▸ **Exercise requirements**: Give back all the data exactly, line by line.

▸ **Task material**:
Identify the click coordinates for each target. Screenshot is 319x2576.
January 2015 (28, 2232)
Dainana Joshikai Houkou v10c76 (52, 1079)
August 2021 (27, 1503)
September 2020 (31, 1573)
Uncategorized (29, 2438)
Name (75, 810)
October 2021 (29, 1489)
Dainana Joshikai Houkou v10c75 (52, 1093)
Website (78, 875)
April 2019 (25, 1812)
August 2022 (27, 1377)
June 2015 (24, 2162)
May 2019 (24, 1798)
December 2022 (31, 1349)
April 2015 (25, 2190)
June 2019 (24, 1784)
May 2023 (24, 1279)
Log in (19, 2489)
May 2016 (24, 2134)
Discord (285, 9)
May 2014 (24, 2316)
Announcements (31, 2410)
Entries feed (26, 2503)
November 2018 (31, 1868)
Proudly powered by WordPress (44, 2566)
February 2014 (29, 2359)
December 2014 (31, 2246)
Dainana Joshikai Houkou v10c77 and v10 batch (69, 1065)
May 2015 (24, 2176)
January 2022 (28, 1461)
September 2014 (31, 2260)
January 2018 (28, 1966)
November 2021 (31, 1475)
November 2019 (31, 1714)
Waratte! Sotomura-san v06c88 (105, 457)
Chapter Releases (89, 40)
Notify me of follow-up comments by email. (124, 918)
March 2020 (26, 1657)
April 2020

▸ **Finished exercise**:
Identify the click coordinates for each target. Screenshot is 319x2576.
January 2015 (28, 2232)
Dainana Joshikai Houkou v10c76 (52, 1079)
August 2021 (27, 1503)
September 2020 (31, 1573)
Uncategorized (29, 2438)
Name (75, 810)
October 2021 (29, 1489)
Dainana Joshikai Houkou v10c75 (52, 1093)
Website (78, 875)
April 2019 (25, 1812)
August 2022 (27, 1377)
June 2015 (24, 2162)
May 2019 (24, 1798)
December 2022 (31, 1349)
April 2015 (25, 2190)
June 2019 (24, 1784)
May 2023 (24, 1279)
Log in (19, 2489)
May 2016 (24, 2134)
Discord (285, 9)
May 2014 (24, 2316)
Announcements (31, 2410)
Entries feed (26, 2503)
November 2018 (31, 1868)
Proudly powered by WordPress (44, 2566)
February 2014 (29, 2359)
December 2014 (31, 2246)
Dainana Joshikai Houkou v10c77 and v10 batch (69, 1065)
May 2015 (24, 2176)
January 2022 (28, 1461)
September 2014 (31, 2260)
January 2018 (28, 1966)
November 2021 (31, 1475)
November 2019 (31, 1714)
Waratte! Sotomura-san v06c88 (105, 457)
Chapter Releases (89, 40)
Notify me of follow-up comments by email. (124, 918)
March 2020 (26, 1657)
April 2020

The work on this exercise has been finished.